To do:
Would you please return the lines of the material that contain the word "Save"?

Material supplied:
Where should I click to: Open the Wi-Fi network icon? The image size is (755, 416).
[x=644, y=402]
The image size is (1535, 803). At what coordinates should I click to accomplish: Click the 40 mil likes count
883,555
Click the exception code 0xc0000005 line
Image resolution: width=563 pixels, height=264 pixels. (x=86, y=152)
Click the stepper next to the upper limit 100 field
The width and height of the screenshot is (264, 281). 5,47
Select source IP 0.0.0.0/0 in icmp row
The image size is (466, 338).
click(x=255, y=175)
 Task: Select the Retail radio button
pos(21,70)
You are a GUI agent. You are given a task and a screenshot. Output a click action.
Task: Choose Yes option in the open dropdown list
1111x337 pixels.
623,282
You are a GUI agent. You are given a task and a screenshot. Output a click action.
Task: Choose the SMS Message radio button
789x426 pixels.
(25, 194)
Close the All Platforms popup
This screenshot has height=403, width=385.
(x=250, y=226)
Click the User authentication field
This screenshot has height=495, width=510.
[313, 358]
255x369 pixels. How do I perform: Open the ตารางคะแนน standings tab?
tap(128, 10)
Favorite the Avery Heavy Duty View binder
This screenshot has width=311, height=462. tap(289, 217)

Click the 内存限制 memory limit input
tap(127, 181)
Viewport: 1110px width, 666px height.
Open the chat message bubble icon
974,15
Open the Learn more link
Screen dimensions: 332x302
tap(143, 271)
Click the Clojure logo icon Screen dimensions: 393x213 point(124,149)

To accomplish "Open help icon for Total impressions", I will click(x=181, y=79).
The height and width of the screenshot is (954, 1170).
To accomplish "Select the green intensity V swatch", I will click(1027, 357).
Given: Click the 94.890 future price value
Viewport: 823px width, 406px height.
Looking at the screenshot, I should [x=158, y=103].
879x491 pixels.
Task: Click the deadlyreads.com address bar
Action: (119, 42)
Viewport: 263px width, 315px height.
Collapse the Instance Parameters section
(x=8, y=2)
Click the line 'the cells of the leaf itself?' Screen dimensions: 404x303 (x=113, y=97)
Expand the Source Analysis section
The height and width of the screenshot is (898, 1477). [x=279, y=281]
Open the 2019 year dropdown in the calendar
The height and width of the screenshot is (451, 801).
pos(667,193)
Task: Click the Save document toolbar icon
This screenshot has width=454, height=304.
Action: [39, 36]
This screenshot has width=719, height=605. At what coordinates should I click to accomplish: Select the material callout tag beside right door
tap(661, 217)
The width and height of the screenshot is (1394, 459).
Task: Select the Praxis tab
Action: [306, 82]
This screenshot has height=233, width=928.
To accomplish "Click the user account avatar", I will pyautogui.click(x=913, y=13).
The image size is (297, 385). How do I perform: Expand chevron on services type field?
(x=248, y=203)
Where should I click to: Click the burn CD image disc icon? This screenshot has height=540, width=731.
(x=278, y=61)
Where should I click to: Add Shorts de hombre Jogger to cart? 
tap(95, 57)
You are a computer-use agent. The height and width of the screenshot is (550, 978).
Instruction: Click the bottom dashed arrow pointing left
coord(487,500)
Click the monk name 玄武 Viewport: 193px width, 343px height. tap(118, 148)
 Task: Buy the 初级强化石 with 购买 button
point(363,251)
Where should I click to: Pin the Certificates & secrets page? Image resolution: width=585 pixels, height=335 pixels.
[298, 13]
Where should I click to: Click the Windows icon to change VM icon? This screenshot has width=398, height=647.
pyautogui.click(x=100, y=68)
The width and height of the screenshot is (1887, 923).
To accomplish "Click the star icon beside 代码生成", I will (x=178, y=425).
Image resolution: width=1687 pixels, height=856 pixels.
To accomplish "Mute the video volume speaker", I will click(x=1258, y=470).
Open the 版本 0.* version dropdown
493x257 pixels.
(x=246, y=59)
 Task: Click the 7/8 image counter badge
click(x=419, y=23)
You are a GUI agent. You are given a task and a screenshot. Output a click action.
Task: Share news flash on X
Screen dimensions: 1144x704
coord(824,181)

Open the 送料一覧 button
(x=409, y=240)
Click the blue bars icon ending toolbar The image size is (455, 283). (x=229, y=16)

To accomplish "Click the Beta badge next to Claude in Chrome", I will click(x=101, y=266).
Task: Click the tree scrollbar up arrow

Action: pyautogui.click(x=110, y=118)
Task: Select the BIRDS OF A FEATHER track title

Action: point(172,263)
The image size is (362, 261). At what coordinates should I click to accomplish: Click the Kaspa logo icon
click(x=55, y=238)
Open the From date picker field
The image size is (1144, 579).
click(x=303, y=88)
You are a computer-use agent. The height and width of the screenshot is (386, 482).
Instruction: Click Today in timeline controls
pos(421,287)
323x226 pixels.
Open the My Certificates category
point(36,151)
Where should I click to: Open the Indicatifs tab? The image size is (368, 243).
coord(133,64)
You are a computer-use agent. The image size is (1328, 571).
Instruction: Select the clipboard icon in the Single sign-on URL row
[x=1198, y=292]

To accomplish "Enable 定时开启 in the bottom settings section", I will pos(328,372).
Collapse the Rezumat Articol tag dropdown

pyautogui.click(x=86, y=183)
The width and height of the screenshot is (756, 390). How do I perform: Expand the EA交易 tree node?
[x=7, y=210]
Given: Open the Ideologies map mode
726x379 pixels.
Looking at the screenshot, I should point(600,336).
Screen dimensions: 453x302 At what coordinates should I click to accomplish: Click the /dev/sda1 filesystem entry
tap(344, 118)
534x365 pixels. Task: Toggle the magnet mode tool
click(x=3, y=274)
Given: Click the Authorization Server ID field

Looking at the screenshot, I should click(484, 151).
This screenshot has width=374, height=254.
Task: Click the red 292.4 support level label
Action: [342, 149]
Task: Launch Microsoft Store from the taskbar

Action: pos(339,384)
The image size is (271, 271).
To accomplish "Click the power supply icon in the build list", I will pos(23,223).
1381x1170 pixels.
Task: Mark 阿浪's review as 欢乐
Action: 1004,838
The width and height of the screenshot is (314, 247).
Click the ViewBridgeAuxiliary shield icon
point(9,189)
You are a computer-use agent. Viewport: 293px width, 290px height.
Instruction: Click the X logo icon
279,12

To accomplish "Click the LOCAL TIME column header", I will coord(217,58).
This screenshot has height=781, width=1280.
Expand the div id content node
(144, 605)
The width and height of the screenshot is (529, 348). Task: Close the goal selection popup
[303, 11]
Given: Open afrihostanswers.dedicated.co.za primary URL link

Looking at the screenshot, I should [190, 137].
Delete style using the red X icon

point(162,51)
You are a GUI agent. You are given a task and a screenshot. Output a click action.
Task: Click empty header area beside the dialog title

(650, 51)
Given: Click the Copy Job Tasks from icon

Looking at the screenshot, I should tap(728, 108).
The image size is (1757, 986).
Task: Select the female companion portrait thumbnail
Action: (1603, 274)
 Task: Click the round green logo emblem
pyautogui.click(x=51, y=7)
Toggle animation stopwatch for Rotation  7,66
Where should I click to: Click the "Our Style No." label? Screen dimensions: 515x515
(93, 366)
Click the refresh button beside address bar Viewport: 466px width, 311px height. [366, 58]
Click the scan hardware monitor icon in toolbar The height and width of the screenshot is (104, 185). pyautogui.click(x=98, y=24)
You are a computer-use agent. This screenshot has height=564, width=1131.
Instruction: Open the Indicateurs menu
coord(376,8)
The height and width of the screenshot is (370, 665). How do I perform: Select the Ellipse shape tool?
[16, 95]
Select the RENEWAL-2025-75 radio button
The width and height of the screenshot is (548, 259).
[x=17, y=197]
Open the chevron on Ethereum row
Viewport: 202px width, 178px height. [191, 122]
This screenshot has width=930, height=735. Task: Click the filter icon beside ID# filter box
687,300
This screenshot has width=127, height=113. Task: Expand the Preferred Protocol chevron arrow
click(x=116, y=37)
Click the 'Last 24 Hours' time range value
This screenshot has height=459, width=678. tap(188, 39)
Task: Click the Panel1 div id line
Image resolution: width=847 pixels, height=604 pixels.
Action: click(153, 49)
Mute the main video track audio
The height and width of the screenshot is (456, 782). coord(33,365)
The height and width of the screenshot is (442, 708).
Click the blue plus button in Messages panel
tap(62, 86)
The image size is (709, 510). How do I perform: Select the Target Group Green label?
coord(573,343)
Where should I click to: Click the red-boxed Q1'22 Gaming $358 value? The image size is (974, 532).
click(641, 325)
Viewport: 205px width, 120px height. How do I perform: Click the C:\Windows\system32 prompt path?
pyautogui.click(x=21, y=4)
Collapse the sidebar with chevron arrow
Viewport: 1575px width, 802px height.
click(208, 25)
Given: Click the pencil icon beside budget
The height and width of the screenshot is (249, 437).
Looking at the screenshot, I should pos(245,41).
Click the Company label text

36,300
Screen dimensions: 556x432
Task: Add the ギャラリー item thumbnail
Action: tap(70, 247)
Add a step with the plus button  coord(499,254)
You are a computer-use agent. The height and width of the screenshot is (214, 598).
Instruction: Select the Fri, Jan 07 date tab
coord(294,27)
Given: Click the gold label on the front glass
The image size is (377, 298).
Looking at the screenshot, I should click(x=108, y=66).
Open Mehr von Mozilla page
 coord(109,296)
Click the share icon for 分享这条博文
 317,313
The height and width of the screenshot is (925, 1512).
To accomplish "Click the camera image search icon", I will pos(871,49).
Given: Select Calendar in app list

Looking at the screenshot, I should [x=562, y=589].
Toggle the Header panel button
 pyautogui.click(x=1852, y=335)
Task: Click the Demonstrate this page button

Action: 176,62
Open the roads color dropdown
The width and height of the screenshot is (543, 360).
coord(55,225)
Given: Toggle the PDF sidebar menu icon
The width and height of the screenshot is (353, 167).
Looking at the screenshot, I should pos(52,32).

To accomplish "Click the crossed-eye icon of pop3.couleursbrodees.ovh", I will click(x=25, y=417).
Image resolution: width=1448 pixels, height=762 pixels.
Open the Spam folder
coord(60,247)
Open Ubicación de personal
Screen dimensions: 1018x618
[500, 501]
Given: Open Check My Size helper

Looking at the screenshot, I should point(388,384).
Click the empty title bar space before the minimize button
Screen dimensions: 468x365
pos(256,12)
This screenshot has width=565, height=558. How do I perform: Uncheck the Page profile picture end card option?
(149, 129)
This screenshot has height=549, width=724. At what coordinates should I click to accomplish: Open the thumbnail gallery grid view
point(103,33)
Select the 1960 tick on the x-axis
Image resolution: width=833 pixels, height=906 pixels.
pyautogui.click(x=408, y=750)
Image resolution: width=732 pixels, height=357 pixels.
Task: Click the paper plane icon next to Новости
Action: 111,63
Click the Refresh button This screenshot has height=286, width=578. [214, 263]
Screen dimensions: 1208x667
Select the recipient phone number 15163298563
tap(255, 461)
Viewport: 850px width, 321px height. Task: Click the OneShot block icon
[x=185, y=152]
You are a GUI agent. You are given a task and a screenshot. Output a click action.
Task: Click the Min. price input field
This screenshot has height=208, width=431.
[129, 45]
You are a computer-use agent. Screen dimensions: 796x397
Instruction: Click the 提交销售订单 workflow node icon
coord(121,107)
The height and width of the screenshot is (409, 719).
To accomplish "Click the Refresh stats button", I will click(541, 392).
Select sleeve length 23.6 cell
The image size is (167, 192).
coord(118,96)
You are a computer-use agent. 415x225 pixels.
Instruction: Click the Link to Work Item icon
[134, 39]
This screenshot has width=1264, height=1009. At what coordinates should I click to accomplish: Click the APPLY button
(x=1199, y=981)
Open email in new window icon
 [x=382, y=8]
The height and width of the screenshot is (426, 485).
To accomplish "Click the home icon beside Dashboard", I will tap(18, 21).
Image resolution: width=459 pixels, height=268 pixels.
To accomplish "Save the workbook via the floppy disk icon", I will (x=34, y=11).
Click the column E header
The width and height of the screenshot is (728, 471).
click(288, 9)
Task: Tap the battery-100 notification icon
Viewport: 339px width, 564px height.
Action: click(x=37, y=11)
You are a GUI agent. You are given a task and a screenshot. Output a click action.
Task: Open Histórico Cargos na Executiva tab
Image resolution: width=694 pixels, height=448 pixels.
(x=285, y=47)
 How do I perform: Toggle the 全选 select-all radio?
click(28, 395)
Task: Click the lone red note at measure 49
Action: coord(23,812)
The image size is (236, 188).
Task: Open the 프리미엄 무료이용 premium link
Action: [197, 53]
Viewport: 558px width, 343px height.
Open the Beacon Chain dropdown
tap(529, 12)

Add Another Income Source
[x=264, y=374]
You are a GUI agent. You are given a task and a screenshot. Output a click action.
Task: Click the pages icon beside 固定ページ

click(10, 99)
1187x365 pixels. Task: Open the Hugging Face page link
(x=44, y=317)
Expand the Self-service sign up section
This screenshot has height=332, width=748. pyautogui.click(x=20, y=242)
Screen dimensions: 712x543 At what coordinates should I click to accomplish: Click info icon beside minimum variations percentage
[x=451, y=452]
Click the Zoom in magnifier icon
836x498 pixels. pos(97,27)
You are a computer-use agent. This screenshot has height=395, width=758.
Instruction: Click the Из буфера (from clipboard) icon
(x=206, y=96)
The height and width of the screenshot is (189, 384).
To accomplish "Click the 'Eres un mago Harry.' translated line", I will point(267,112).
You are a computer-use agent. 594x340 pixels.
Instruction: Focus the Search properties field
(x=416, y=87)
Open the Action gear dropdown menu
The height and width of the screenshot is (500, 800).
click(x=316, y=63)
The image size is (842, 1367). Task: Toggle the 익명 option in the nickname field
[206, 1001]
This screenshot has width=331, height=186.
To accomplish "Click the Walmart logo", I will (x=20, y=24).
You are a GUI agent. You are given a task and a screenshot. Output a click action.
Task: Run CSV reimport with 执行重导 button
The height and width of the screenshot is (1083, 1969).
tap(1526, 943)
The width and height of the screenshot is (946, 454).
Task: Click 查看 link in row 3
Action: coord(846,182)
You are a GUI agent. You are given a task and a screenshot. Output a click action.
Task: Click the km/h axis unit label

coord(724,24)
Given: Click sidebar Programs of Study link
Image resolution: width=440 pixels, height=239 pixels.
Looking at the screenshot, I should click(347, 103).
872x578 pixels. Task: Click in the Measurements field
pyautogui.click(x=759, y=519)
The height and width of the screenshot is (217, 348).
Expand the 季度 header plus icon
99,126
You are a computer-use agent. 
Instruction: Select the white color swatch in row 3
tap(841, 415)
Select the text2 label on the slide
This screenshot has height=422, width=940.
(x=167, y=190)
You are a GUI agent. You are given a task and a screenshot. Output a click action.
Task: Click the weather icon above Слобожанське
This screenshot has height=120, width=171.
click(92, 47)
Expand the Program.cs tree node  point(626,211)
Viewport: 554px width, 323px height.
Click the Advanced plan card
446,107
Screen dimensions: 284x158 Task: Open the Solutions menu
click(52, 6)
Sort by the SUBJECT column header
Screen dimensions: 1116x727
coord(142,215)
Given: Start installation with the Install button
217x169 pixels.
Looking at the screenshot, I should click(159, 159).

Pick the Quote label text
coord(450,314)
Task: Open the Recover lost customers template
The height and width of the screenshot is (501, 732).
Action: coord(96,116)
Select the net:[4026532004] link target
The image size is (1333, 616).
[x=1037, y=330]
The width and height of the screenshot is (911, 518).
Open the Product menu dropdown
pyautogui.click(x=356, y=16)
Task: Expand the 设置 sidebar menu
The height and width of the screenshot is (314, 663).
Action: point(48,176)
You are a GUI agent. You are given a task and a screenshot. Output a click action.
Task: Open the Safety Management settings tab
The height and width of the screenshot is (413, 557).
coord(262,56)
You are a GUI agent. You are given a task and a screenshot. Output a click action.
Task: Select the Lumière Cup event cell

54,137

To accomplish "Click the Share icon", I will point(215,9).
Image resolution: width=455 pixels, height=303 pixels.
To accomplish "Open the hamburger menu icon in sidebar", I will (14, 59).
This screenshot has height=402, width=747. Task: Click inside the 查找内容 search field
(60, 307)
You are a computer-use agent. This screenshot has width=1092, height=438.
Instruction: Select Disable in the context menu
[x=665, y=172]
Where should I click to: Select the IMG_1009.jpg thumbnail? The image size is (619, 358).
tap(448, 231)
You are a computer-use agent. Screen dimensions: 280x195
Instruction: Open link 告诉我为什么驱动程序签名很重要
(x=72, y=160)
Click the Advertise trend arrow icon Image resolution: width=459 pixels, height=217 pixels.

Answer to this task:
Task: Click the Save document toolbar icon
To accomplish "Save the workbook via the floppy disk icon", I will (x=34, y=11).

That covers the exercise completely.